Bergman’s films always connect on a gut, spiritual level. His early masterpieces “Wild Strawberries” and “The Seventh Seal” are both deeply religious and symbolic works of art, and his later masterpiece “Fanny and Alexander” is a more down to Earth art house feature, one that is tender and disturbing at once.
“Persona” is rooted deeply in both approaches, and yet its starkly avant-garde styling and free-form, utterly pretentious story and editing makes it an extremely perplexing watch. Somehow though, Bergman is a talented enough director to overcome the idea that his film is pretentious at all. “Persona” is raw and deeply emotional, an extremely gut wrenching story that embodies the naked existence of man and of art.
It follows two women and their emotional and mental love affair together. One is Elisabet Vogler (Liv Ullmann), an actress who suddenly on stage stopped talking and has not resumed. Doctors claim she is in perfect mental and physical health, but they assign a nurse, Sister Alma (Bibi Andersson), to her bedside.
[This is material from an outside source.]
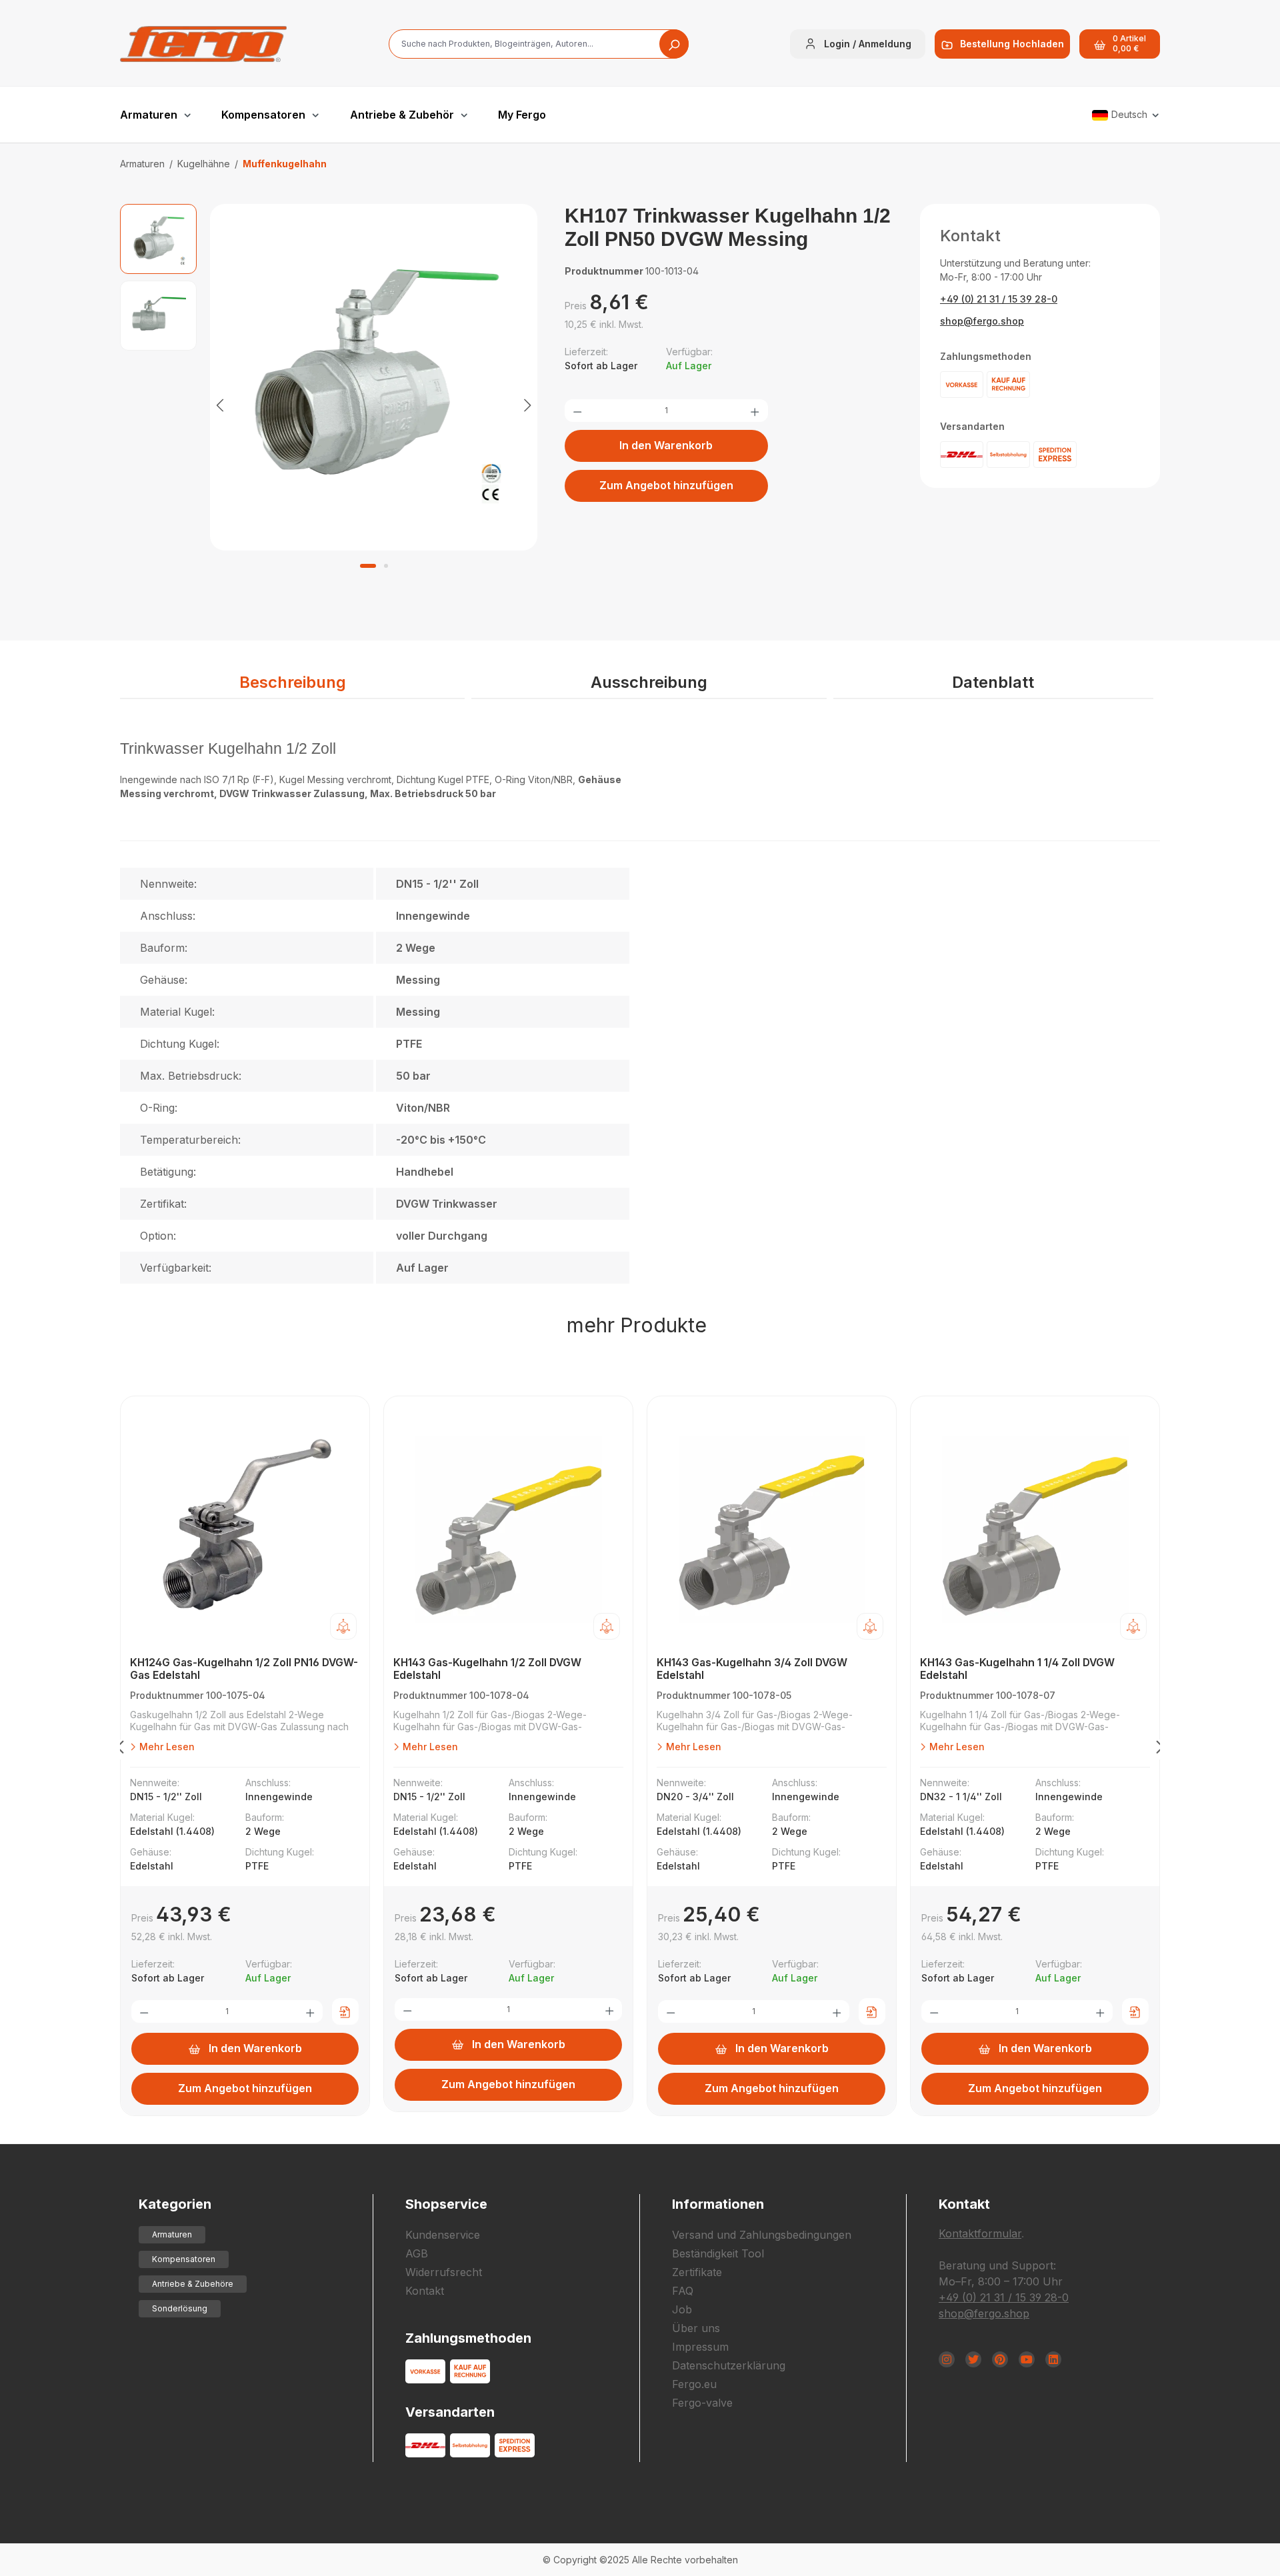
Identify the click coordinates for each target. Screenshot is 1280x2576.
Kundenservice (442, 2234)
They escape to an ocean retreat together, and although Elisabet does not speak, she communicates deeply with Alma and listens. In an early scene we become lost in Elisabet’s frozen gaze, the camera filling the frame with her face at an oblong angle and introducing shadows until what remains of her is skin, curvature and two black globes where her eyes once were. She has expressions and characteristics, but Bergman exposes this character’s naked self.
Her comforting presence leads Alma to confide in her an unbelievably vivid story of an orgy on a beach. We sit and listen and are deeply engaged in faces, and over the course of a few minutes and a handful of darkly evocative shots, we’re staring into this tortured woman’s soul. The sex seems so real and, for lack of a better word, penetrating. It is intensely affecting.
I began to think of how many movies touch on the themes of humanity and existence Bergman grasps so gracefully. “The Master” somehow seemed like an apt comparison, with the nature between Alma and Elisabet eventually becoming not as clear as it seems. A dream sequence involving Elisabet’s husband seems Lynchian in nature, but then even David Lynch has never made a film that felt quite like “Persona.”
Shots at the beginning, end and quasi intermission of the film allude to the omni-present nature of the camera. We see Bergman and his cinematographer Sven Nykvist filming it all in one quick glimpse.There’s a cartoon of early cinema reflected obliquely on a wall. The film in the camera itself burns and is reset by hidden hands. A famous shot of a boy placing his hand in front of a giant blurred face looking in and watching him is one of the most haunting and memorable images in all of cinema, and in a way it’s a fine, surreal example of how three-dimensional depth without any depth at all paints a powerful picture.
Yet most films that break the fourth wall seem to do so out of a sense of irony or satire. Even when Francois Truffaut shatters barriers of cinema and still achieves tender emotion in “Day for Night,” his tone is comedic. Bergman is there as a creator, not as a pundit with a statement about the nature of life. What matters is that they have made this, and there is no separating themselves from this part of their lives.
Is this is even beginning to scratch the surface of what “Persona” is like? I imagine not. The only real way to know it is to experience it for yourself, watching the whole thing laid open and bare.